Less than three years after taking power, Cuba’s revolutionary government succeeded in eliminating illiteracy. Within a decade after the revolution, access to primary education and pre-school education had become universal. Following on from the punctual success of the national literacy campaign, the book’s subsequent chapters chart the development of Cuba’s education system in the following years and decades as it built on its early accomplishments, using the achievement of one goal as the driving force for the next challenge. The defeat of illiteracy was followed by the ‘Batalia para seis’ or ‘battle for the sixth grade’ as the government of Cuba aimed to raise the standard of its populations education level, rolling out a series of ‘Seguimento’ or ‘follow-up’ programmes put in place to further educate the newly aspiring population. Factory and agricultural workers too were enabled to take specialist courses relevant to their line of work. Early reliance on foreign technical expertise was soon replaced by Cuban talent.

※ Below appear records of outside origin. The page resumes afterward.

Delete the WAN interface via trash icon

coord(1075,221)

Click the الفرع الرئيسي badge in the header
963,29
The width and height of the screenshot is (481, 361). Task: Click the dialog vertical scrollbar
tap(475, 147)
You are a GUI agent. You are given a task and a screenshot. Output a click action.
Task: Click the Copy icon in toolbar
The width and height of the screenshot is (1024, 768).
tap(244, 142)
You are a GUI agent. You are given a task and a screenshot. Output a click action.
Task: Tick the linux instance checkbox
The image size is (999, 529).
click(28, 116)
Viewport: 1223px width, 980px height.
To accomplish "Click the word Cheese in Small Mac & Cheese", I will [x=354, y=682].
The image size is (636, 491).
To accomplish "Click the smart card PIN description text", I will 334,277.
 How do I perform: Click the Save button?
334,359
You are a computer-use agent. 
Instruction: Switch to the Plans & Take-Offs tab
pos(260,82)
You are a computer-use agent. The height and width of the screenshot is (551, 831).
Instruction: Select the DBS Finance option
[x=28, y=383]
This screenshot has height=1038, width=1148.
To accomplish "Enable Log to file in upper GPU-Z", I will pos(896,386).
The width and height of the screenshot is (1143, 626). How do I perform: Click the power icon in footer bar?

Over the coming decades, a free, world class system emerged, from pre-school to tertiary level. The achievements made by Cuba in providing its entire population with access to education would be laudable and enviable by any account; they deserve even greater praise given continual US interference in the form of economic sanctions.

The result, as is outlined in the book, is that Cuba has been left with the most educated population in Latin America. Tests initiated by UNESCO give evidence of the high performance of Cuban children in the areas of mathematics and Spanish language. Not content with providing its own population with a vast array of free educational opportunities, Cuba shares its successes with other developing countries. The Americas School of Medicine, situated in Havana, trains students free of charge from a number of Third World countries. The only stipulation being that the graduates will return to their home countries and set up community health projects for their fellow impoverished citizens.

Cuba overthrew its class structure, and has since rejected the incursions of neo-liberalism into the arena of education, regarding a good education as a human right and essential to one’s own sense of worth and self determination, rather than it being a privilege or a commodity as it is considered to be in some first world countries. One of the key messages of the book is to give living proof of a real alternative to the much lauded and oft cited theory of the free-market system. To quote from Professor Macdonald: ‘History has imposed on Cuba the responsibility and the opportunity to show the world how people can prosper outside Neoliberalism. For this reason, the US is almost compelled to stamp it out because Cuba shows us an effective alternative.’

'The Education Revolution: Cuba's Alternative to Neoliberalism' by Theodore H. MacDonald is published by Manifesto Press, priced £14.95.